FIS Faces Closure

THE Namibia Financial Institutions Supervisory Authority (Namfisa) has decided to revoke FIS Life Assurance Company’s trading licence, after a tiff which has lasted nearly a decade.

Adding to FIS’s woes is a decision by the Ministry of Defence to discontinue its relationship with the company, which has been providing its members with insurance cover since 2004.

This means FIS, the only wholly-owned Namibian company with a black majority shareholding, will lose more than N$20 million annually in revenue

FIS is left with the Police Special Field Force contract for insurance cover as a major contract, but this too could be lost if Namfisa has its way.

Defence permanent secretary Petrus Shivute confirmed to The Namibian last week that the military had discontinued its contract with FIS last month.

Shivute said, in the meantime, the defence ministry has appointed Hollard Insurance to provide the army with funeral cover for a six-month period until the military establishes its own company to take over the portfolio.

Sources said FIS was elbowed out of the contract by the defence industries company, August 26 Holdings in partnership with Hollard Insurance.

The move allegedly came after Namfisa copied the Ministry of Defence a letter to FIS informing the company that the financial regulator intended to shut it down.

Although Hollard Insurance spokesperson De Wet Joubert denied that they were forming a company with August 26

Holdings, he said his firm responded to an invitation to bid for the contract last month.

Joubert said information on the alleged partnership was incorrect but that his company was “not at liberty to divulge client information.”

This, he said, is because August 26 Holdings is part of the Ministry of Defence.

August 26 Holdings, which also controversially managed to exclusively secure the army’s catering and food supply contract at the expense of the local catering industry last year, is now set to take over the soldiers’ death, funeral and disability policies.

Sources said, according to the presentation, a joint venture company is to be created in which Hollard Insurance will hold a 75% stake and August 26 Holdings 25%.

Shivute could only confirm that the proposed army insurance firm would be registered soon under Namfisa’s regulatory framework, while defence ministry sources said the company is a joint venture between August 26 Holdings and Hollard Insurance.

The Namibian has learnt that the two companies presented a proposal to the defence ministry a month ago.

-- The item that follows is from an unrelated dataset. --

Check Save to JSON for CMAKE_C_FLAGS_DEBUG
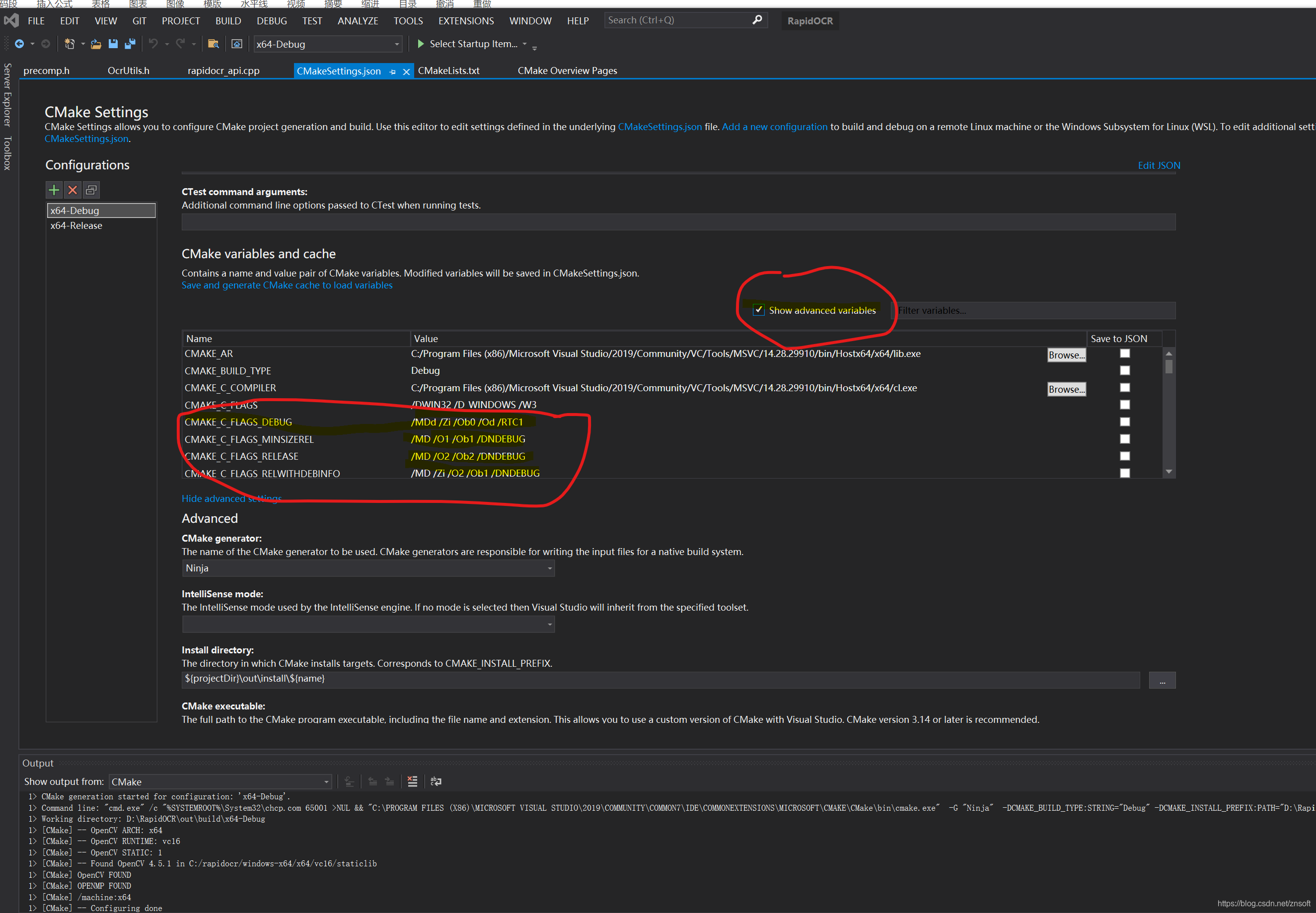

Part of the proposal is for the Defence Force Foundation to earn a 15% commission on the deal annually.

The soldiers will hold policies with the joint venture company in which Hollard Insurance will act as the under-writer.

Shivute referred questions regarding the presentation and the alleged partnership with August 26 Holdings to Hollard Insurance.

Namfisa last month informed FIS that it had 30 days from 14 May, to make its presentations why the regulator should not strip it of its licence to operate as an insurance company.

According to a Namfisa letter seen by The Namibian, the regulator is accusing FIS of providing disability cover as well as life insurance while it was not authorised to do so. The letter also states that Namfisa had during last December rejected FIS’s application to offer disability benefits and life insurance.

The letter further states that FIS was instructed to stop offering the said benefits as of 6 December 2013. The insurance company was allegedly also instructed to inform its clients that it has stopped offering such benefits and products.

If Namfisa gets its way, FIS will also have to stop providing funeral benefits to the Police Special Field Force.

Namfisa’s dispute with FIS started shortly after the insurance company secured the Ministry of Defence’s contract to provide funeral cover to its members in 2004. FIS accused Namfisa of always shifting the goal posts and Namfisa officials of being part of a bid to shut down the only majority black owned insurance company in Namibia.

The protracted battle ended with a High Court decision to remove FIS from liquidation, which it was placed under by Namfisa last year.

Both Namfisa and FIS could not comment at the time of going to print yesterday.